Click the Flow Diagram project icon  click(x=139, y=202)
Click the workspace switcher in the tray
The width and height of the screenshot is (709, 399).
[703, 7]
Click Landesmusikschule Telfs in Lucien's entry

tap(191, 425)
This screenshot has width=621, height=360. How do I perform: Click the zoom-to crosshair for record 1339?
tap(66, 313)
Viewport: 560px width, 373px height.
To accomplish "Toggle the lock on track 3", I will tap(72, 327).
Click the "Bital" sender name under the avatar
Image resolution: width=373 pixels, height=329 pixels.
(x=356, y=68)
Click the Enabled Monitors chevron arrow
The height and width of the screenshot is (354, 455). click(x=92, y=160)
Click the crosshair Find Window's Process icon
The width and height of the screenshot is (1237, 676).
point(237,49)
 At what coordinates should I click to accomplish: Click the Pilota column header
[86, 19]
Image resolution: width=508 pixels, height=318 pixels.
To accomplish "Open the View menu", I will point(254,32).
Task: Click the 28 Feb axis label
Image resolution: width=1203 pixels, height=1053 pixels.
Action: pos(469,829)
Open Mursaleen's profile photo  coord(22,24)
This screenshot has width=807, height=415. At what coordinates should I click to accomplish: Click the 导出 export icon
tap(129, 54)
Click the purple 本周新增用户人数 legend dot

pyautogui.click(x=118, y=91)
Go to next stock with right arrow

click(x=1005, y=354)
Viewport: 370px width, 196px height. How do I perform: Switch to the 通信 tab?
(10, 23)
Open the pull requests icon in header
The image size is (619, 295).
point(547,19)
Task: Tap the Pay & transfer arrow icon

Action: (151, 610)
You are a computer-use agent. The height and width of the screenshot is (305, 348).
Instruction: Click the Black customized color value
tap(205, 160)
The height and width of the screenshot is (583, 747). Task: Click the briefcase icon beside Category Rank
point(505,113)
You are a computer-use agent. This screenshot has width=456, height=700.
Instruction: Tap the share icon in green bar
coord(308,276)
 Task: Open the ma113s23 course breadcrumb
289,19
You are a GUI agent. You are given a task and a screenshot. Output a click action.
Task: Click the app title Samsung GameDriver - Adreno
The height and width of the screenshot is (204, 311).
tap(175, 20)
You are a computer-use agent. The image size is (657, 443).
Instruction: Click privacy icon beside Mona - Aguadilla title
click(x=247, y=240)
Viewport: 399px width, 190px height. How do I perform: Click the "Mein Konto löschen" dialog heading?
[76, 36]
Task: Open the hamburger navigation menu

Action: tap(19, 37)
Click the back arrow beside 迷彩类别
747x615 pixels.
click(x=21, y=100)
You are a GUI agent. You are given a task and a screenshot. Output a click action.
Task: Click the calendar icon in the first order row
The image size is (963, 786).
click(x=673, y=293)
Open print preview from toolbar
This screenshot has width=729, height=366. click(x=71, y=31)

WHAT YOU WILL DO: The whole listing needs copying. Write it out exactly.

ANSWER TO THE PROBLEM:
Click the Flow Diagram project icon  click(x=139, y=202)
Click the workspace switcher in the tray
The width and height of the screenshot is (709, 399).
[703, 7]
Click Landesmusikschule Telfs in Lucien's entry

tap(191, 425)
This screenshot has width=621, height=360. How do I perform: Click the zoom-to crosshair for record 1339?
tap(66, 313)
Viewport: 560px width, 373px height.
To accomplish "Toggle the lock on track 3", I will tap(72, 327).
Click the "Bital" sender name under the avatar
Image resolution: width=373 pixels, height=329 pixels.
(x=356, y=68)
Click the Enabled Monitors chevron arrow
The height and width of the screenshot is (354, 455). click(x=92, y=160)
Click the crosshair Find Window's Process icon
The width and height of the screenshot is (1237, 676).
point(237,49)
 At what coordinates should I click to accomplish: Click the Pilota column header
[86, 19]
Image resolution: width=508 pixels, height=318 pixels.
To accomplish "Open the View menu", I will point(254,32).
Task: Click the 28 Feb axis label
Image resolution: width=1203 pixels, height=1053 pixels.
Action: pos(469,829)
Open Mursaleen's profile photo  coord(22,24)
This screenshot has width=807, height=415. At what coordinates should I click to accomplish: Click the 导出 export icon
tap(129, 54)
Click the purple 本周新增用户人数 legend dot

pyautogui.click(x=118, y=91)
Go to next stock with right arrow

click(x=1005, y=354)
Viewport: 370px width, 196px height. How do I perform: Switch to the 通信 tab?
(10, 23)
Open the pull requests icon in header
The image size is (619, 295).
point(547,19)
Task: Tap the Pay & transfer arrow icon

Action: (151, 610)
You are a computer-use agent. The height and width of the screenshot is (305, 348).
Instruction: Click the Black customized color value
tap(205, 160)
The height and width of the screenshot is (583, 747). Task: Click the briefcase icon beside Category Rank
point(505,113)
You are a computer-use agent. This screenshot has width=456, height=700.
Instruction: Tap the share icon in green bar
coord(308,276)
 Task: Open the ma113s23 course breadcrumb
289,19
You are a GUI agent. You are given a task and a screenshot. Output a click action.
Task: Click the app title Samsung GameDriver - Adreno
The height and width of the screenshot is (204, 311).
tap(175, 20)
You are a computer-use agent. The image size is (657, 443).
Instruction: Click privacy icon beside Mona - Aguadilla title
click(x=247, y=240)
Viewport: 399px width, 190px height. How do I perform: Click the "Mein Konto löschen" dialog heading?
[76, 36]
Task: Open the hamburger navigation menu

Action: tap(19, 37)
Click the back arrow beside 迷彩类别
747x615 pixels.
click(x=21, y=100)
You are a GUI agent. You are given a task and a screenshot. Output a click action.
Task: Click the calendar icon in the first order row
The image size is (963, 786).
click(x=673, y=293)
Open print preview from toolbar
This screenshot has width=729, height=366. click(x=71, y=31)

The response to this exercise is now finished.